= People with Significant Control =

British corporate term

People with Significant Control (PSC) is a business and corporate term used in the United Kingdom to identify key people within a company. The term was introduced on 6 April 2016 as part of the Small Business, Enterprise and Employment Act 2015. Schedule 3 to the Act covers the details about maintenance of the PSC register.

Under UK law it is a legal obligation to register the names, date of birth, home and work addresses, manner of control and other details of PSC with the government via Companies House. Once the PSC's identity has been verified they will then be added to the public list, available on the Companies House website.

On 26 June 2017, the law was amended to remove an exemption for companies listed on markets such as the Alternative Investment Market, and to bring Scottish limited partnerships and Scottish general partnerships into scope.

== Qualifying as a PSC ==
In order to qualify as a person with significant control under UK law and government guidelines, someone needs to meet the following criteria:

- You may reside in any nation as long as you can provide official government issues photo ID and proof of address.

- You must own more than 25% of the company shares or...
- You must control more than 25% of the company's voting rights or...
- You must be directly responsible for a significant segment or activity of the company i.e. Chairman of the board, CFO, CEO, COO, Vice President etc. or...
- You must control or contribute to at least 25% of the company's finance or...
- You must have direct control and/persuasion over significant proportions of primary business activities.

A PSC may be a director, board member or registered as a PSC in their own right.

== Filing PSC information ==
New companies file a statement of initial significant control to Companies House alongside the other documents required to incorporate the company. Existing companies deliver this information annually to the public register when making a Confirmation Statement.
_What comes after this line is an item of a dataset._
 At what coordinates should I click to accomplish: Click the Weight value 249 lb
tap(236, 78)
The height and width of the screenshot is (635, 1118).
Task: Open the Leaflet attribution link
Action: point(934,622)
Companies must enter any changes to PSC information on the company’s own PSC register within 14 days. They must then file the information at Companies House within a further 14 days, where it will be entered on the public register. Companies that have elected to keep their PSC register at Companies House must file the information about any changes with Companies House within 14 days.

==Examples==
As of January 2023, Esso UK Ltd. is listed as having one person with significant control, its American-registered owner, Exxon Mobil Corporation. Tesco plc is "exempt from keeping a PSC register as it has voting shares admitted to trading on a UK regulated market", reflecting a change in legal requirements effective from 18 June 2018.

== See also ==
- Bribery Act 2010 (United Kingdom)
- Director (business)
- Politically exposed person (PEP)
- Real party in interest
- Ultimate beneficial owner (UBO)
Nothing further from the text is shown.